Saturday, October 24, 2009

What is your purpose?

I have been contemplating this week my purpose in life. Why am I here? Am I doing what God has called me to do? Do I even know what my purpose is? Am I making a difference or am I just passing the time?

As I was reading in Calm My Anxious Heart by Linda Dillow I was very challenged with this.
Ephesians 5:15-17 says,"15Be very careful, then, how you live—not as unwise but as wise, 16making the most of every opportunity, because the days are evil. 17Therefore do not be foolish, but understand what the Lord's will is."

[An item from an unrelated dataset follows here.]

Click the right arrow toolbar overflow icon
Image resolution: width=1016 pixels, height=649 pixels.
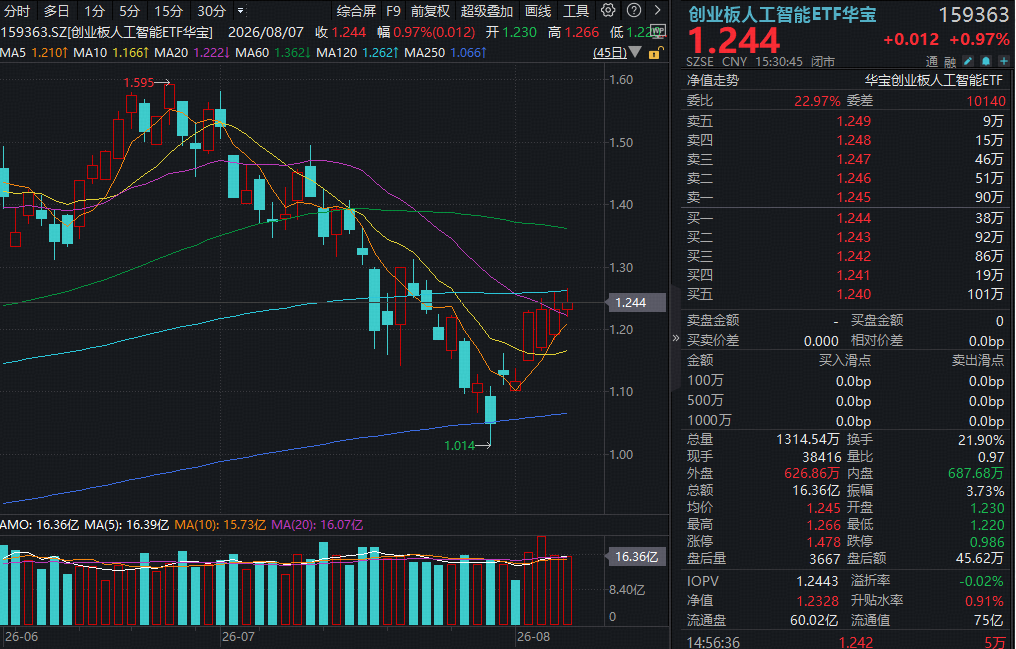(x=658, y=10)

I was very convicted about using my time wisely. A German philospher said, "Things which matter most must never be at the mercy of things which matter least." How do I spend my time and are the important things getting left out because I am too busy with things that don't matter? I was so convicted by this statement, I put down my Bible and my book and immediately turned on the TV and deleted a bunch of shows that I had DVR'd (decorating shows...I am an HGTV junky) because I didn't want them to take the place of things which truly matter. Don't get me wrong, I don't feel that TV is bad, but I know myself and I know that if they aren't there I won't be tempted to watch it and dream of worldly things I don't NEED like decorating (when my house is just fine right now as it is) instead of doing my quiet time or other way more important things.

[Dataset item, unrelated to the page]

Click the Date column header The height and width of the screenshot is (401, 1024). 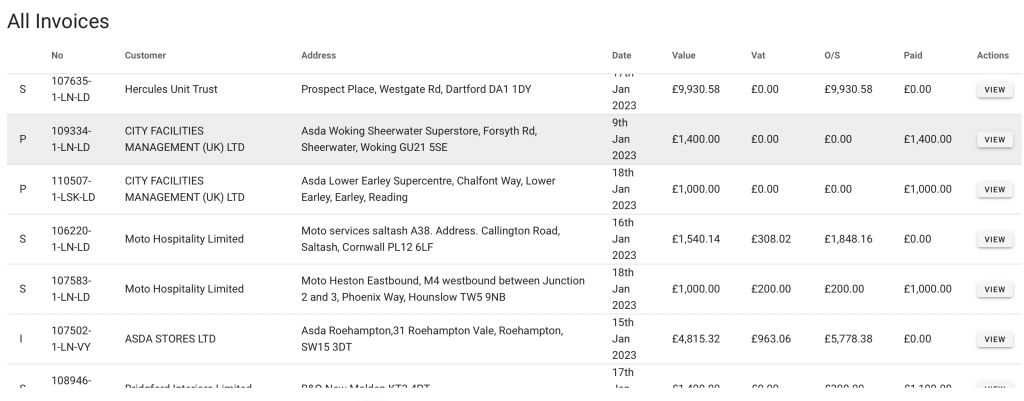tap(621, 55)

Betty Scott Stam wrote her life purpose statement in the form of a prayer and I thought it was amazing...(I changed the thees and thous)
"Lord I give up all my own plans and purposes, all my own desires and hopes, and accept your will for my life. I give myself, my life, my all utterly to you be yours forever. Fill me and seal me with your Holy Spirit. Use me as you will, send me where you will, work out your whole will in my life at any cost, now and forever."
WOW! I wish I could say that prayer and truly mean it. I do feel that way alot, but selfishly, I tend to take things back after giving them to Him, over and over again. "At any cost?" That is a powerful statement! Do I really want Him to have His will in my life AT ANY COST? At the cost of my husband, my children, my home, my possessions, my life???

Now once I start using my time wisely and doing things that are "more important" I must think about my motives for doing them. Because the condition of the heart is way more important than the actual deed. Am I doing them to glorify God or to be seen and praised by man? After all "You can mimic goodness by godliness cannot be imitated." Anyone can be "good" but not everyone can be "Godly." I don't want to be "good," but I want to be "Godly" with all my heart. After all, being "good" doesn't get us to Heaven and it certainly doesn't get us closer to the Father. Without Him, there is nothing "good" in us. Him, in us, is the only way we can be good in the first place. So without the relationship with Him, our attempts are futile and are a waste. Period.

What is your life's purpose? Can you say that you want Him to fulfill His will in your life at any cost?